RE: [PATCH 2/2] Drivers: hv: vmbus: offload the handling of channels to two workqueues

From: KY Srinivasan
Date: Tue Nov 27 2018 - 00:22:32 EST




> -----Original Message-----
> From: Greg KH <gregkh@xxxxxxxxxxxxxxxxxxx>
> Sent: Monday, November 26, 2018 11:35 AM
> To: KY Srinivasan <kys@xxxxxxxxxxxxx>
> Cc: linux-kernel@xxxxxxxxxxxxxxx; devel@xxxxxxxxxxxxxxxxxxxxxx;
> olaf@xxxxxxxxx; apw@xxxxxxxxxxxxx; jasowang@xxxxxxxxxx; Stephen
> Hemminger <sthemmin@xxxxxxxxxxxxx>; Michael Kelley
> <mikelley@xxxxxxxxxxxxx>; vkuznets <vkuznets@xxxxxxxxxx>; Haiyang
> Zhang <haiyangz@xxxxxxxxxxxxx>; stable@xxxxxxxxxxxxxxx
> Subject: Re: [PATCH 2/2] Drivers: hv: vmbus: offload the handling of channels
> to two workqueues
>
> On Mon, Nov 26, 2018 at 02:29:57AM +0000, kys@xxxxxxxxxxxxxxxxx wrote:
> > From: Dexuan Cui <decui@xxxxxxxxxxxxx>
> >
> > vmbus_process_offer() mustn't call channel->sc_creation_callback()
> > directly for sub-channels, because sc_creation_callback() ->
> > vmbus_open() may never get the host's response to the
> > OPEN_CHANNEL message (the host may rescind a channel at any time,
> > e.g. in the case of hot removing a NIC), and vmbus_onoffer_rescind()
> > may not wake up the vmbus_open() as it's blocked due to a non-zero
> > vmbus_connection.offer_in_progress, and finally we have a deadlock.
> >
> > The above is also true for primary channels, if the related device
> > drivers use sync probing mode by default.
> >
> > And, usually the handling of primary channels and sub-channels can
> > depend on each other, so we should offload them to different
> > workqueues to avoid possible deadlock, e.g. in sync-probing mode,
> > NIC1's netvsc_subchan_work() can race with NIC2's netvsc_probe() ->
> > rtnl_lock(), and causes deadlock: the former gets the rtnl_lock
> > and waits for all the sub-channels to appear, but the latter
> > can't get the rtnl_lock and this blocks the handling of sub-channels.
> >
> > The patch can fix the multiple-NIC deadlock described above for
> > v3.x kernels (e.g.

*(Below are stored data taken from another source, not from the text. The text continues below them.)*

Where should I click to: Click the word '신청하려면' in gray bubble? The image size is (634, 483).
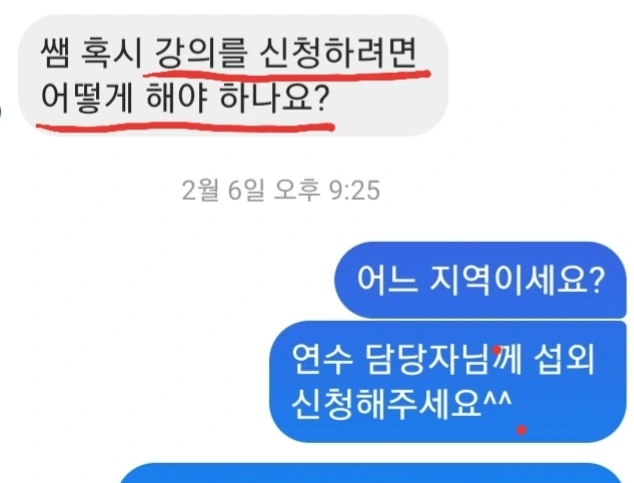338,53
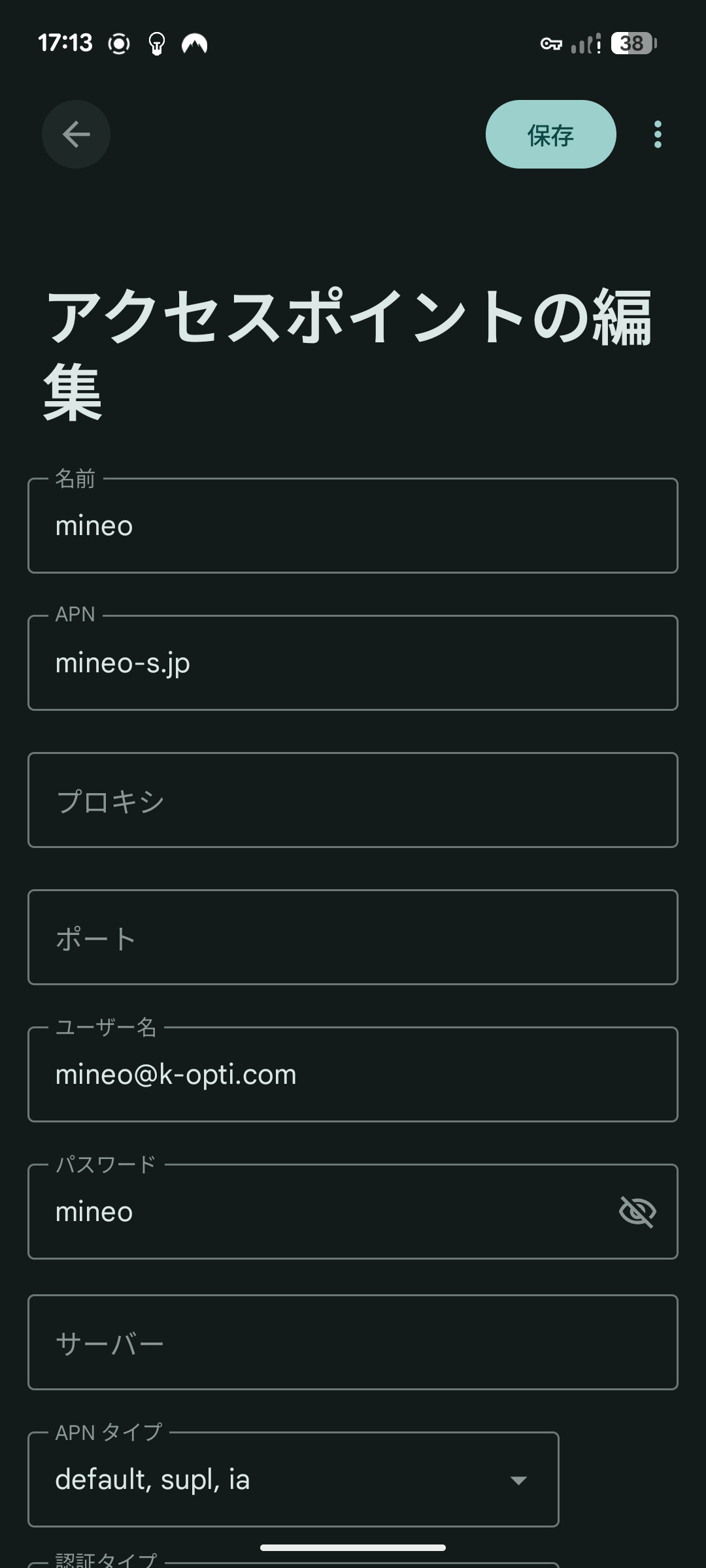Tap the screen record status icon
The image size is (706, 1568).
point(119,44)
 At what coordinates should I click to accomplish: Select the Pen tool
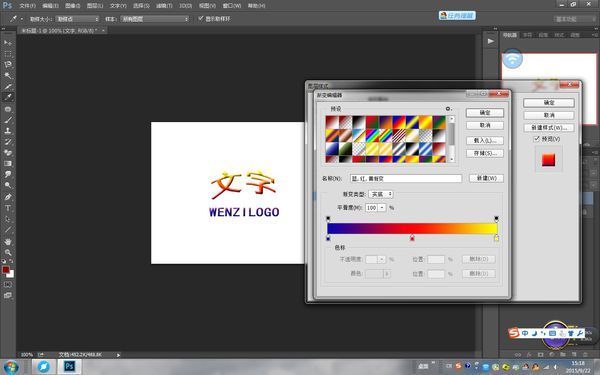[8, 197]
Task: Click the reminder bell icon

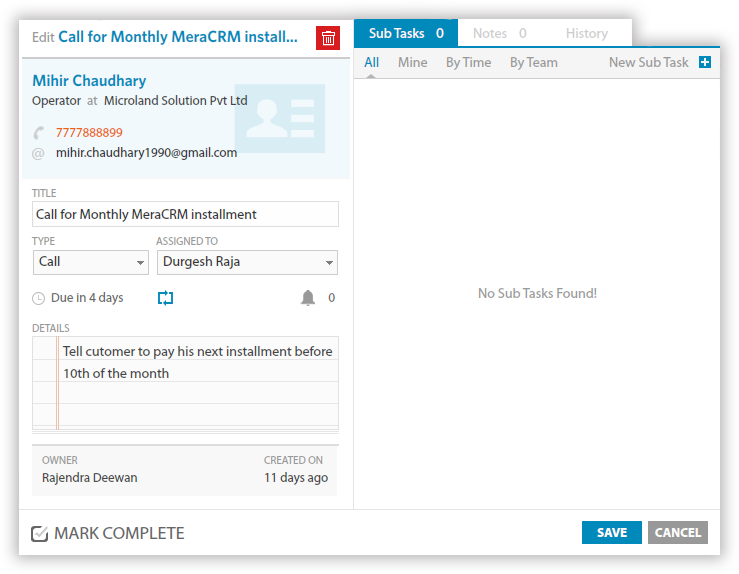Action: click(x=308, y=298)
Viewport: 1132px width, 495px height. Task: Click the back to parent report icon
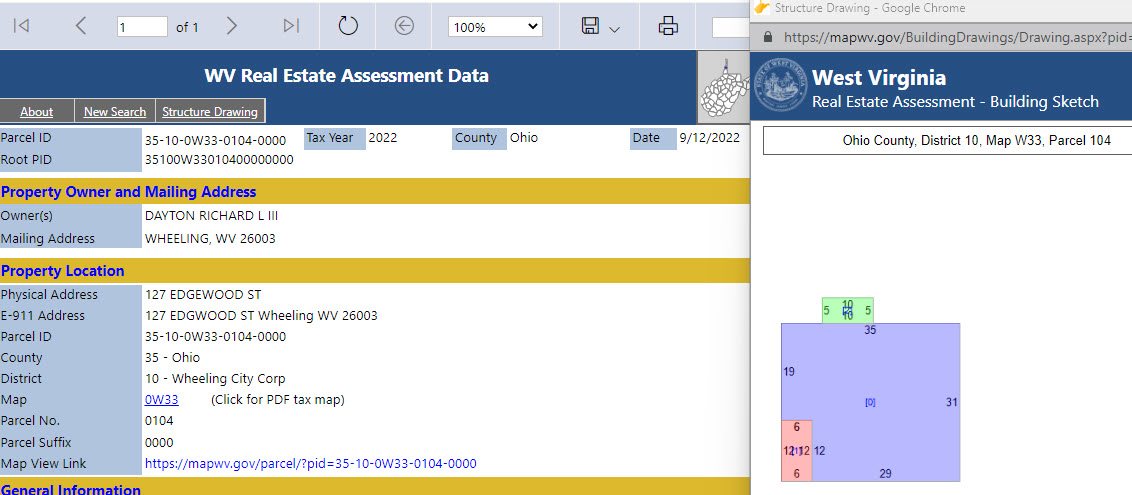404,27
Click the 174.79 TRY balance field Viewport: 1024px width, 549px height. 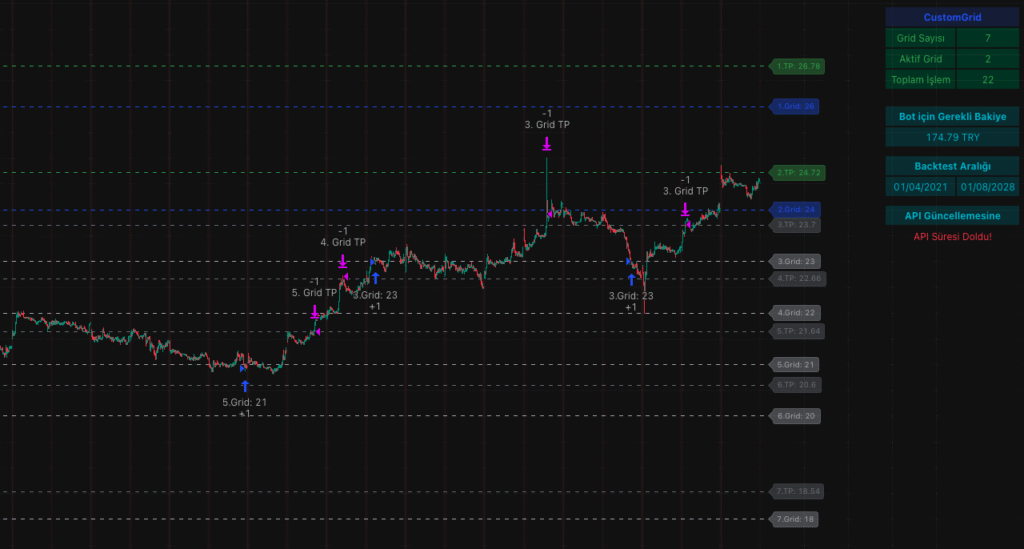coord(952,136)
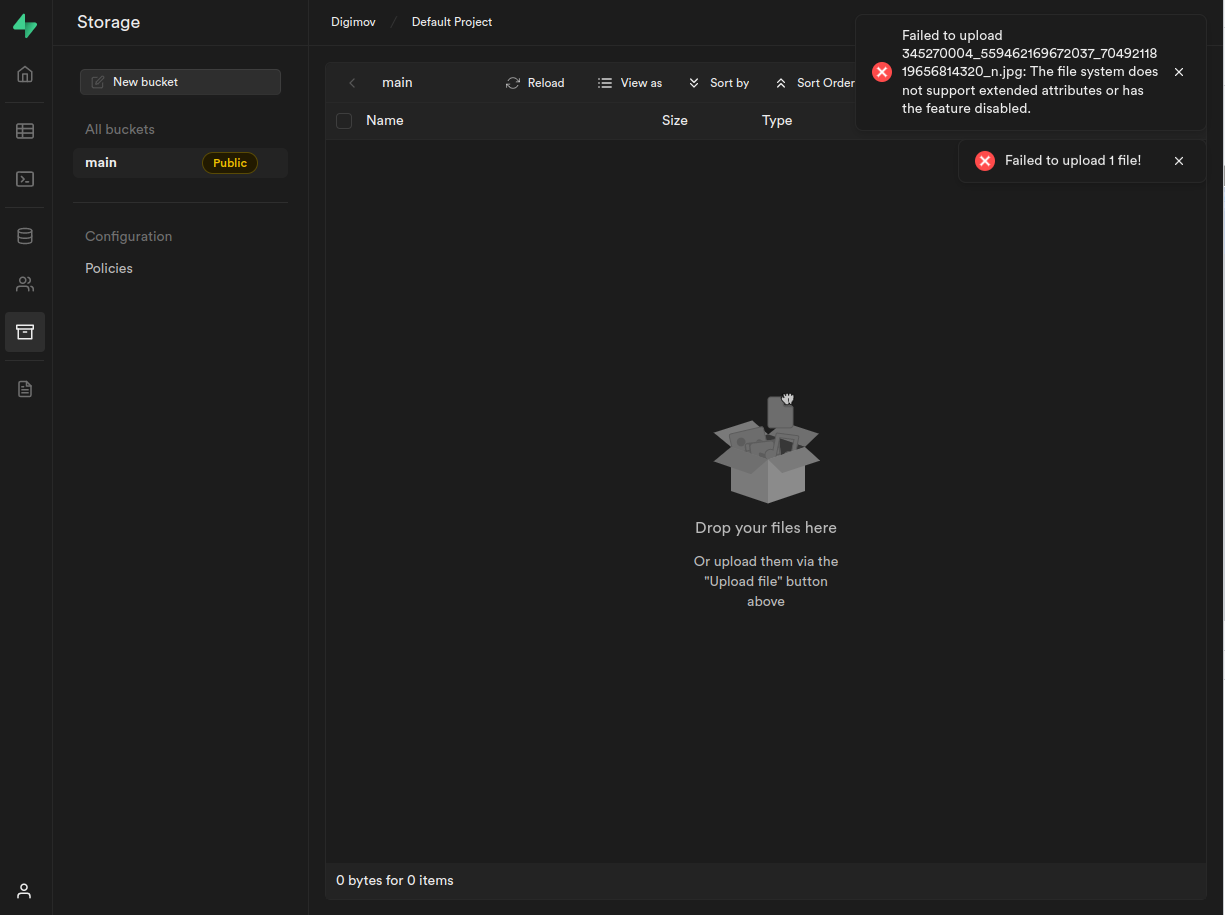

RHEL 7.x) which don't support async-probing
> > of devices, and v4.4, v4.9, v4.14 and v4.18 which support async-probing
> > but don't enable async-probing for Hyper-V drivers (yet).
> >
> > The patch can also fix the hang issue in sub-channel's handling described
> > above for all versions of kernels, including v4.19 and v4.20-rc3.
> >
> > So the patch should be applied to all the existing kernels.
> >
> > Fixes: 8195b1396ec8 ("hv_netvsc: fix deadlock on hotplug")
> > Cc: stable@xxxxxxxxxxxxxxx
> > Cc: Stephen Hemminger <sthemmin@xxxxxxxxxxxxx>
> > Cc: K. Y. Srinivasan <kys@xxxxxxxxxxxxx>
> > Cc: Haiyang Zhang <haiyangz@xxxxxxxxxxxxx>
> > Signed-off-by: Dexuan Cui <decui@xxxxxxxxxxxxx>
> > Signed-off-by: K. Y. Srinivasan <kys@xxxxxxxxxxxxx>
> > ---
> > drivers/hv/channel_mgmt.c | 188 +++++++++++++++++++++++++---------
> ----
> > drivers/hv/connection.c | 24 ++++-
> > drivers/hv/hyperv_vmbus.h | 7 ++
> > include/linux/hyperv.h | 7 ++
> > 4 files changed, 161 insertions(+), 65 deletions(-)
>
> As Sasha pointed out, this patch does not even apply :(

Sorry about that. These patches applied cleanly on my tree (misc-next).
This series is to be applied on top of
patch 0001-Drivers-hv-vmbus-Remove-the-useless-API-vmbus_get_ou.patch
While the patch 0001-Drivers-hv-vmbus-Remove-the-useless-API-vmbus_get_ou.patch
has been committed to the char-misc-testing branch, it is not in the misc-linus branch and
that is the reason for this problem.

Regards,

K. Y
>